This account of the dynamics of a normal day within the ‘Big Apple’ starts, aptly enough, with early–morning jogging. Bleary eyes catch a glimpse of the beloved skyline, a brief vision that leaves little more than a blurred image – and then the jogger makes for the bridge over the river which will bring him back into the centre of downtown, where another day’s work awaits.
That day is spent behind the mirrored glass of New York’s innumerable skyscrapers, buildings which Rocca catches in ‘aerial’ views. Each individual office becomes a reflection, a visual effect within an enormous complex of glass and steel.In the lunch break or at the end of a day’s work one is swallowed up by the frenetic life of Broadway. Strollers and window–shoppers are caught up in the omnipresent and dazzling advertising that literally explodes around Times Square as evening comes. This is the pulsating heart of the city, the place where one sees all its blinding pzazz. Like modern–day Sirens, the neon–signs and digital–displays seem to lure the citizens of the New York away from their homes and into a world of insomnia, the world of a ‘city that never sleeps’.

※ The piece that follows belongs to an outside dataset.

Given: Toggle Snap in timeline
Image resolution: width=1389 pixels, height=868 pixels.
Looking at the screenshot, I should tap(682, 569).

In Rocca’s night shots, New York becomes speed, movement, vibration, frenetic activity. Human figures seem to disappear; or, rather, the only human figures that do appear are those in the huge advertisements, beings that seem to come from a parallel universe (perhaps that inhabited by Sirens and the other creatures of ancient myths).

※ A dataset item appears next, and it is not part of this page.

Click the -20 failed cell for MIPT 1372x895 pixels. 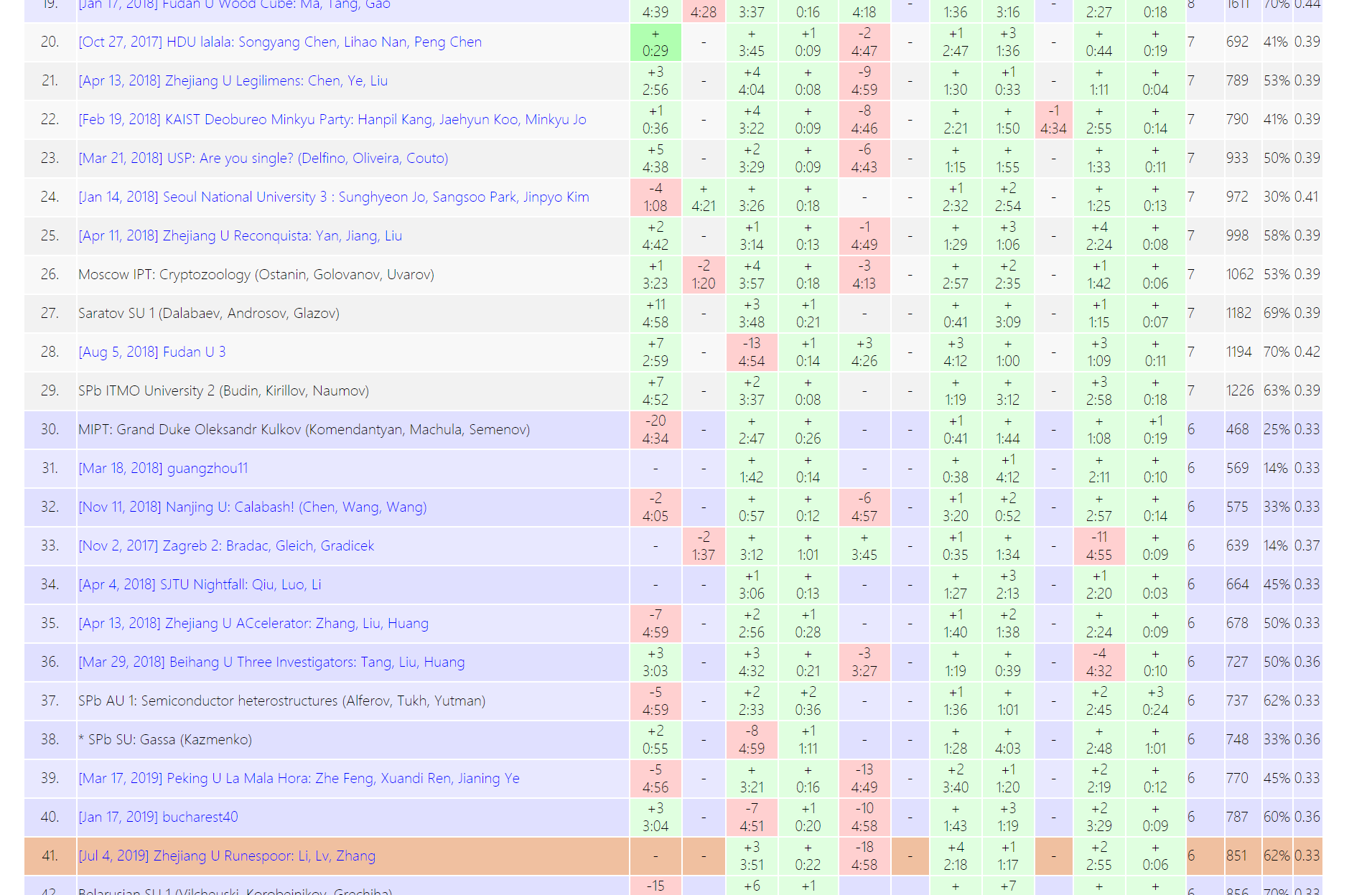coord(655,430)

These recent works by this master of ‘extreme hyperrealism’ push the boundaries of his art even further. There is an innovative juxtaposition of objects “in sharp focus” with those caught only in a “blur”. Perhaps this is Rocca's way of recognising that New York is the ideal city of the third millennium, a place of both certainties and hopes. To return to the double sense of the word ‘vision’, the city is a place where “what is” coexists with “what we would like there to be”.
In effect, Rocca's art is the sublimation of this dual concept: each picture is the transposition of “what is” (a photography) into what he would like there to be (a painting, though not one frozen in the immobility of a fixed image).
Within his continual changes of style, it is possible to chart a precise, perhaps unconscious, train of thought. It is almost as if Rocca aimed to surprise the viewer with the ease by which he can undermine or overturn the canons of his own means of expression. In places, the gaze is slowed to a near standstill; time seems to come to a halt within a hyperrealist precision of detail which verges on the maniacal. In others, the image is accelerated, with outlines and forms being rendered in long brushstrokes. In either case, the artist adopts the technique and palette best fitted to the ‘vision’ he has chosen.
These visions are inspired by Rocca's own particular ‘muse’: glossy colour photographs. Throughout his work on each painting, these images are there on his worktable, repeatedly consulted as he strives to transfer them to the painted canvas.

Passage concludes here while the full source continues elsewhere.